The methods section of the articles will be compared with the results section. If sufficient data is included, we will assess reporting bias by using a funnel plot.

Data synthesis

Data of the clinically important outcome measures from selected articles will be pooled to increase the overall sample size. This will produce a meta-analysis or descriptive review. If the studies are homogeneous and use the outcome measures reflecting activities of daily living performance, gait and walking, motor and cognitive function, or quality of life, variables will be statistically analysed. If outcome measures used in individual studies are heterogeneous and cannot be pooled for a meta-analysis, a descriptive review will analyse variance in interventions and outcomes.

If a meta-analysis is conducted, an analysis of the results on the outcome measures will be performed using post-intervention scores (means and SDs) to determine the overall effectiveness between the experimental and control interventions. An analysis of the long-term carryover effect post-intervention will also be conducted. The follow-up period is considered as the period following the initial post-intervention data collection. Corresponding authors will be contacted via email for original data where the published data was insufficient for data analysis.
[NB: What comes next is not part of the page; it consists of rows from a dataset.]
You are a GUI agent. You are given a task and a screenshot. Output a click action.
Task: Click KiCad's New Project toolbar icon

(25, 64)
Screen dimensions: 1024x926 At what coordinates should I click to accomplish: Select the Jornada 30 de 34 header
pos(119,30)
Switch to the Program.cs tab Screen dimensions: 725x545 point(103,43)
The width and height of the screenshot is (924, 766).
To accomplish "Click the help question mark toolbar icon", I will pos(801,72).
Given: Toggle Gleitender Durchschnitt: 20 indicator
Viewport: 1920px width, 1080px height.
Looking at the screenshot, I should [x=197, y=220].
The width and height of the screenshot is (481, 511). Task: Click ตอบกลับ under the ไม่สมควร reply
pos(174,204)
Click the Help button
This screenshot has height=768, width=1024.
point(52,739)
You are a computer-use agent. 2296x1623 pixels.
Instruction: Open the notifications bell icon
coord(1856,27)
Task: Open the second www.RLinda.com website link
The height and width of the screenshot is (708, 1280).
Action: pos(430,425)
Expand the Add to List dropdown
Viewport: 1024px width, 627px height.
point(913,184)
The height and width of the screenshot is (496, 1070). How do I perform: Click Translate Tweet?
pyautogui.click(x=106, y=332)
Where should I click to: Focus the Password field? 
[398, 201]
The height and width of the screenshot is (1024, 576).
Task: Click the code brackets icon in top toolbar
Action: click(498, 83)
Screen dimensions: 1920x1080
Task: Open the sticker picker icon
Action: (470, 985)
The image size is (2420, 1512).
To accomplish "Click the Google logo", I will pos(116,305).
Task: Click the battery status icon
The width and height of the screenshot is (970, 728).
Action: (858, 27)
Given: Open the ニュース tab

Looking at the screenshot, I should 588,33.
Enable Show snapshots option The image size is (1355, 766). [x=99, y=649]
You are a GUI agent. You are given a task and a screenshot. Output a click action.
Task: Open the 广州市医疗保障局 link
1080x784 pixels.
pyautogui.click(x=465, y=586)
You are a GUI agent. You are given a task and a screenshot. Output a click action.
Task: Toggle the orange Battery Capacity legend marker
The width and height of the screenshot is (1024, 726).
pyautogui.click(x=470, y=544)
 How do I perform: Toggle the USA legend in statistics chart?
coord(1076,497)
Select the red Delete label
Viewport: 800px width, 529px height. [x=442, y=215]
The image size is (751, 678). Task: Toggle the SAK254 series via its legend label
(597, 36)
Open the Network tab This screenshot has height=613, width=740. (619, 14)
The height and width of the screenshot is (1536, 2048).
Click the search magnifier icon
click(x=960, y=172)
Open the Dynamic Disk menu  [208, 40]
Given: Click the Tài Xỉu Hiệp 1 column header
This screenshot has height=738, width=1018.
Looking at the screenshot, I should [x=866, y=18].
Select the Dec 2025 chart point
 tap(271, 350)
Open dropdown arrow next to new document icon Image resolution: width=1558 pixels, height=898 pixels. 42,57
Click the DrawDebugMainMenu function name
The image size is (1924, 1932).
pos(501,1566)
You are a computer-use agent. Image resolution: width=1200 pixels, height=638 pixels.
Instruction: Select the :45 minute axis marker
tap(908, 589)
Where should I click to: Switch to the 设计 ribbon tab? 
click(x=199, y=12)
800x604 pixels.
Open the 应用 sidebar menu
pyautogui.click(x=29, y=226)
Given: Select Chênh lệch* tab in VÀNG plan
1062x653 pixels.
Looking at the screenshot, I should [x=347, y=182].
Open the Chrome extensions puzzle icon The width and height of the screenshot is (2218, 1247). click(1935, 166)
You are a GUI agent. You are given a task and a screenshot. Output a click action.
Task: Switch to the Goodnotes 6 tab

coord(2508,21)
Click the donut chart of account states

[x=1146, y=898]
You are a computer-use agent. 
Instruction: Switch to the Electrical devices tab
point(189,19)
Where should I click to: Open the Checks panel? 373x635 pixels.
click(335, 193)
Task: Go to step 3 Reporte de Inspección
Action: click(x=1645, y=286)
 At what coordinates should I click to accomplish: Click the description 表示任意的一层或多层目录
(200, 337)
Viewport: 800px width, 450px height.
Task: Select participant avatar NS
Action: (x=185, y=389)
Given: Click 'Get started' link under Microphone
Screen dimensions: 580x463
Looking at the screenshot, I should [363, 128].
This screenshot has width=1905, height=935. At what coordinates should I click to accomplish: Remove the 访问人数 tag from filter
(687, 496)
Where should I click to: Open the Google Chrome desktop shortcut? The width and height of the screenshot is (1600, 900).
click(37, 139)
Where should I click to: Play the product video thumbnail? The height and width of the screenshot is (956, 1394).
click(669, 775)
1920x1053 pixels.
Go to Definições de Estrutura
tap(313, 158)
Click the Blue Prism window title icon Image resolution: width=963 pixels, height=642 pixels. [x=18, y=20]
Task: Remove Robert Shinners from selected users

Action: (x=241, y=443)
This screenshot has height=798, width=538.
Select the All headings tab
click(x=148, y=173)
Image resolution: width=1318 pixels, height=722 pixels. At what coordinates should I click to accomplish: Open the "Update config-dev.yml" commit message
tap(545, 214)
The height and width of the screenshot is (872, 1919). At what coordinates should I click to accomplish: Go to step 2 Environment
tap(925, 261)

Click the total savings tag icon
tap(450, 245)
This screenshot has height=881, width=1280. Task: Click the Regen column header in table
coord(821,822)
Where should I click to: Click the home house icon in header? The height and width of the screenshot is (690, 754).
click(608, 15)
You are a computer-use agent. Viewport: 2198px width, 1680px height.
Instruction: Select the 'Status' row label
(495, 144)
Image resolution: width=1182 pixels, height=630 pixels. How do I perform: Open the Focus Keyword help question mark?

All analysis will be performed using the ‘metafor’ package in R software, where the fixed effect or the random effect model with 95% CI is applied. Random effects models will be used, if the estimated effects in the included studies are not identical. A funnel plot can be included to detect bias in the meta-analysis results or systematic heterogeneity in the selected studies [29].

Discussion

Given the impact of PD on individuals’ body structure and function, activities and participation, it is imperative to review the evidence regarding the effectiveness of imagery in the rehabilitation of people with PD. Therefore, the proposed systematic review will explore the efficacy of imagery as treatment in improving overall rehabilitation outcomes in individuals with PD. Imagery has a strong neuroscience base. It is a cost-effective and non-invasive treatment with limited adverse complications. As such, the outcomes of this review will guide clinical practice and inform future research in enhancing outcomes for people with PD. By conducting a systematic search and meta-analysis of available studies examining the effectiveness of imagery in populations with PD, this review will influence health care outcomes by providing best practice guidelines to promote and aid rehabilitation for people with PD.

This systematic review may be limited by a few factors. For example, most of the included studies may utilise imagery as part of the intervention. This may limit the examination of the effect of using imagery only on the reported outcomes. A report on the confidence in the cumulative evidence, such as using the Grading of Recommendations Assessment, Development, and Evaluation (GRADE) system, may be used. A structured approach for summarising the quality of evidence can be used in a clinical guideline.